Wireless network loop, point-to-point down

Hey all, Today one of my wireless networks pulled me a new one. I had basically created a loop in the network, but it took a while to figure this one out. I had noticed in the virtual SmartZone that the network of one of our APs had started to mesh differently from our design. So much so, that even management of some remote AP’s became a bit sluggish. The network is set up with several Ruckus P300 point-to-point AP’s to cover a large area and a couple of meshing AP’s in between. Below is a basic diagram where the red lines represent the point-to-point links. Smartmesh is used to have the access points meshing with each other automatically.

Meshing topology with smartmesh

Note: this project’s network design was constrained by a lack of existing network infrastructure, geographical challenges as well as costs, thus we ended up having to setup a network where the backbone is based on two point-to-point uplinks. The APs use smart meshing to connect to each other. The image above represents the approximate meshing opportunities. From left to right the APs are supposed to connect to each other based on numbering.

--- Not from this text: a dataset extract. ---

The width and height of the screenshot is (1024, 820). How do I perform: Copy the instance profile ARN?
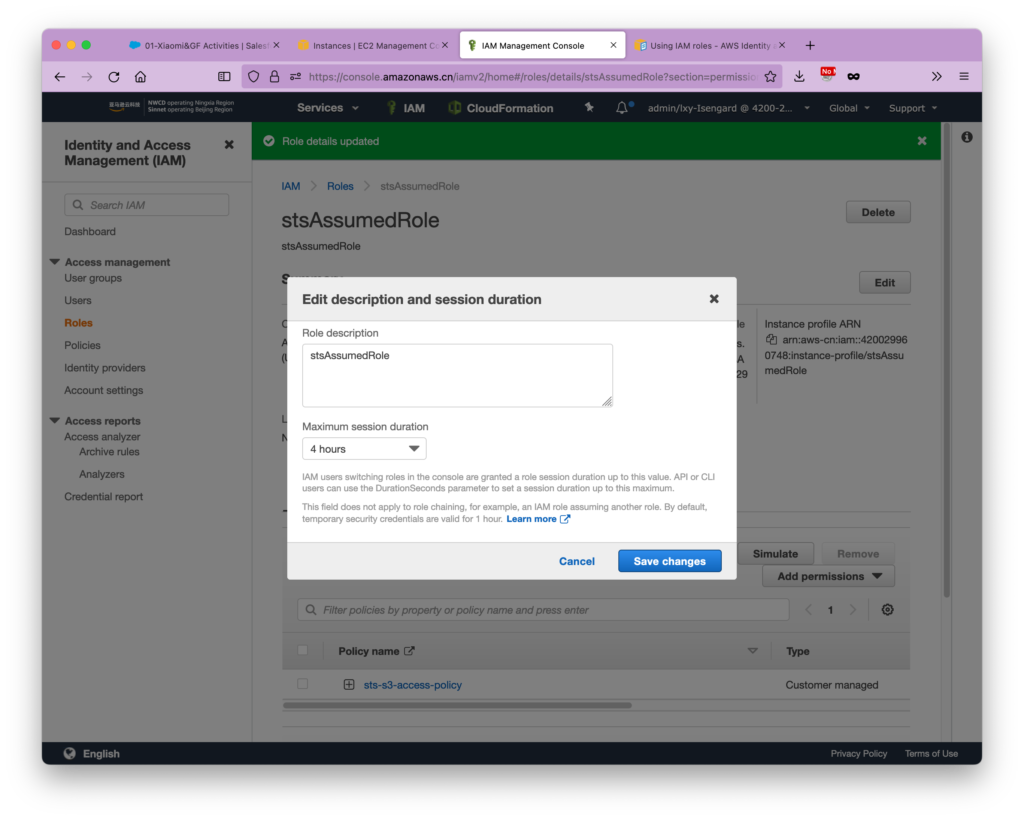pos(771,340)

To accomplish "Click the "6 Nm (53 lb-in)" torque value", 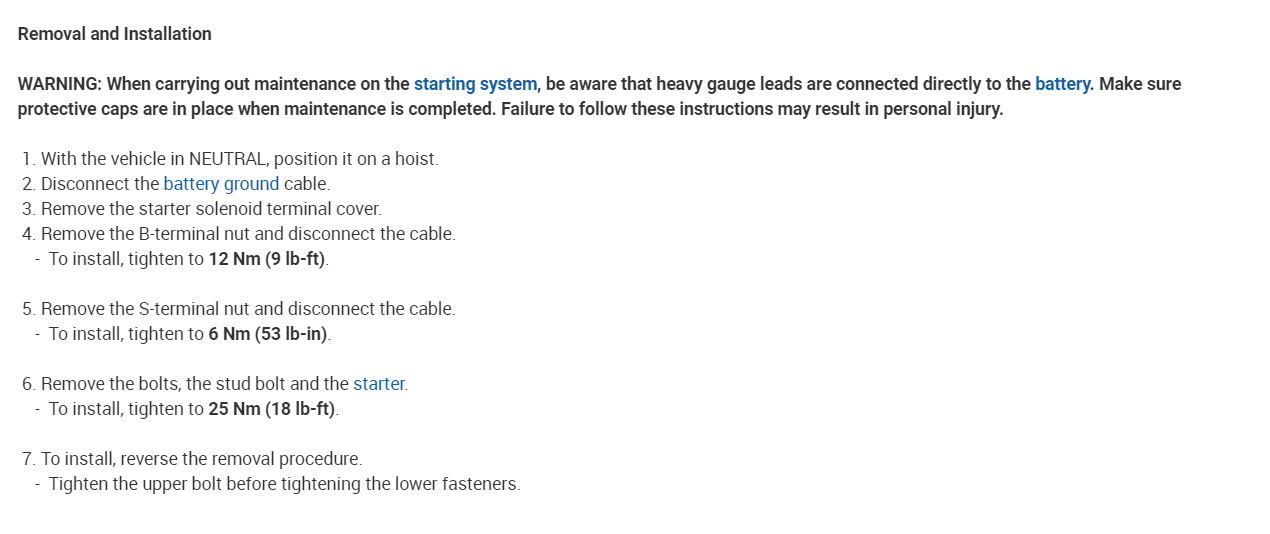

Note 2: This is by no means a best practice design when taking redundancy into account. However, costs and reliability have been carefully weighted and it was decided that due to the purpose of this public WiFi network, it does not require a high level of redundancy.

When I noticed the change in meshing, I started looking into the site survey on the P300s on both ends of the link. This feature produces a list with available networks. From that list, I concluded that both P300 were still facing the same direction as we installed them. I could see all of our network and associated MAC addresses from our APs. Nevertheless, since I was on-site anyway, I decided to check the physical setup, because the first autumn storm had passed recently and the network had only been setup a few weeks prior. It seemed that the point-to-point were perfectly aligned, but in their respective control panels, they were still not talking to eachother. So far so good.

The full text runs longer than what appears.